What is expected. Write the entries out exactly, with the final line being the one containing "Image resolution: width=388".
━━━ Task material ━━━
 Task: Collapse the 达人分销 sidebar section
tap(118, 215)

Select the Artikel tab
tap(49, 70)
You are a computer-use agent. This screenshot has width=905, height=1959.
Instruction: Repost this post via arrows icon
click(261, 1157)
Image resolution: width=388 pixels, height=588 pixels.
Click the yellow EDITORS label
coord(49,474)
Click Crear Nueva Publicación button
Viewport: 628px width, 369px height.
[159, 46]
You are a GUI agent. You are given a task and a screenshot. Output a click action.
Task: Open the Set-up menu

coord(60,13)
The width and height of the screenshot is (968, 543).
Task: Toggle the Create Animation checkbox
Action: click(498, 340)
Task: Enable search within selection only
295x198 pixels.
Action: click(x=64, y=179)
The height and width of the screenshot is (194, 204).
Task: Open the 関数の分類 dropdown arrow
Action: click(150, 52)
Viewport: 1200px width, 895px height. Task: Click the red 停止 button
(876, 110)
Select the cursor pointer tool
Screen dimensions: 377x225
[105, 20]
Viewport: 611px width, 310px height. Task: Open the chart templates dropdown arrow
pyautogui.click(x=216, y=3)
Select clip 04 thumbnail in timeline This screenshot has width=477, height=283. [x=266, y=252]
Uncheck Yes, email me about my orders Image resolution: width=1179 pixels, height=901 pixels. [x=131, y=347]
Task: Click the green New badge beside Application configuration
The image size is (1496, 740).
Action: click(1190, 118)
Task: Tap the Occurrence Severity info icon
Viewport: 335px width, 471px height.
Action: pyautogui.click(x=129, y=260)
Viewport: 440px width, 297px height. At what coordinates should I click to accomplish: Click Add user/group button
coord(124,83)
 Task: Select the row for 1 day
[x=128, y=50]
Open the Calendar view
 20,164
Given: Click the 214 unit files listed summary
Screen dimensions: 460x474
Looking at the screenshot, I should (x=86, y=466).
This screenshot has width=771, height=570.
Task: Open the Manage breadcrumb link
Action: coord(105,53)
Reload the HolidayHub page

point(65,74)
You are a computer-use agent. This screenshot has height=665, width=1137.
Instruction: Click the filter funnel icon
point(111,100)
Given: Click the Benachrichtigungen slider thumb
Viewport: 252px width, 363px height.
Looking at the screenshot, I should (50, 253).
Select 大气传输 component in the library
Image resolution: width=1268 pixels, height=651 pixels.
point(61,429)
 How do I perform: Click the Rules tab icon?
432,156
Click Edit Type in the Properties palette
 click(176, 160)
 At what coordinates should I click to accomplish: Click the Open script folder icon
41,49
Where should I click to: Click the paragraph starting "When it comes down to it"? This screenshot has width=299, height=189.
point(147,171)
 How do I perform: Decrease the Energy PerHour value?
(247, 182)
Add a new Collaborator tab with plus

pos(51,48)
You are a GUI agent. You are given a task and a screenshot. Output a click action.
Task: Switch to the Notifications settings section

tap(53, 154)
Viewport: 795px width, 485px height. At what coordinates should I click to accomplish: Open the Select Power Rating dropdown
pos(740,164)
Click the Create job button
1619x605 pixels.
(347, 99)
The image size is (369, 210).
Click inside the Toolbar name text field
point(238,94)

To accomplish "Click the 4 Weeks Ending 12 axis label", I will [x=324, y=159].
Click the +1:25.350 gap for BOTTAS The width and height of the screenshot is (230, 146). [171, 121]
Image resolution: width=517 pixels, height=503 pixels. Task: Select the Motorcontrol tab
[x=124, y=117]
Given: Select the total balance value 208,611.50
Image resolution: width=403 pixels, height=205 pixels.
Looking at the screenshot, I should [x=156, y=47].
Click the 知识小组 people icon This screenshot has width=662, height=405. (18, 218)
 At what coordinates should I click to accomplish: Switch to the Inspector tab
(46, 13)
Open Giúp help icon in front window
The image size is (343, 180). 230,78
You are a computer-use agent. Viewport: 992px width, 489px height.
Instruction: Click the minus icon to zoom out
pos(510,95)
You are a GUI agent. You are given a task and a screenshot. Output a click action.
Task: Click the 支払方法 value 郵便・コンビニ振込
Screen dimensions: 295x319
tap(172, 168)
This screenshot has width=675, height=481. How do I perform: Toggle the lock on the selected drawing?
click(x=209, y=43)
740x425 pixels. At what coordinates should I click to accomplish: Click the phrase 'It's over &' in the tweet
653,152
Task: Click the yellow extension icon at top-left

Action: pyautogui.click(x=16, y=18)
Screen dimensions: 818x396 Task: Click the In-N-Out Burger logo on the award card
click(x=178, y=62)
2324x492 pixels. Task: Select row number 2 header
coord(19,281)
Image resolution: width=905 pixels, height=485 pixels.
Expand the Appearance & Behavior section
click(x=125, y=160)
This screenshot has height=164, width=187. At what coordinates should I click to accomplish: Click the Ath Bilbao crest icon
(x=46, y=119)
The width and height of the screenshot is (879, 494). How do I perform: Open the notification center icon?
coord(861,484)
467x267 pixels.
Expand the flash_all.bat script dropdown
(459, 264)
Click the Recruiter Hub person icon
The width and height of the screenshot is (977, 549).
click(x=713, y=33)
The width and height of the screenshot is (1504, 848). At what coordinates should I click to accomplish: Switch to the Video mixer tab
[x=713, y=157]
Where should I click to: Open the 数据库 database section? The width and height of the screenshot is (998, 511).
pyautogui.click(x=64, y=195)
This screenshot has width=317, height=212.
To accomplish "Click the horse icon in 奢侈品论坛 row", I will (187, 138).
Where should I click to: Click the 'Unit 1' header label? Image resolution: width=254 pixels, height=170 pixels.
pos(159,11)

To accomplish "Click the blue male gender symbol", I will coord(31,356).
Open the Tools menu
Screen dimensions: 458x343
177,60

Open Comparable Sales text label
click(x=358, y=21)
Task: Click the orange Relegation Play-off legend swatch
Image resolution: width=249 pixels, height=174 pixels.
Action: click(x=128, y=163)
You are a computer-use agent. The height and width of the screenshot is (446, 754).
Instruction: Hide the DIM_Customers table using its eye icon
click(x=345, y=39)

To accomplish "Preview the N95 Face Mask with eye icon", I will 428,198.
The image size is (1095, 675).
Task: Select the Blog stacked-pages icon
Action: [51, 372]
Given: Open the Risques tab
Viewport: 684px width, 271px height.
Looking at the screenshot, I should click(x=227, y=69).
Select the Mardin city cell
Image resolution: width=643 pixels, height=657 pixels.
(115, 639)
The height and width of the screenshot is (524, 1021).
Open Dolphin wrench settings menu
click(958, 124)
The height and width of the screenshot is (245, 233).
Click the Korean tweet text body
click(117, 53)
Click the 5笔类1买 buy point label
━━━
Exercise response.
 Task: Collapse the 达人分销 sidebar section
tap(118, 215)

Select the Artikel tab
tap(49, 70)
You are a computer-use agent. This screenshot has width=905, height=1959.
Instruction: Repost this post via arrows icon
click(261, 1157)
Image resolution: width=388 pixels, height=588 pixels.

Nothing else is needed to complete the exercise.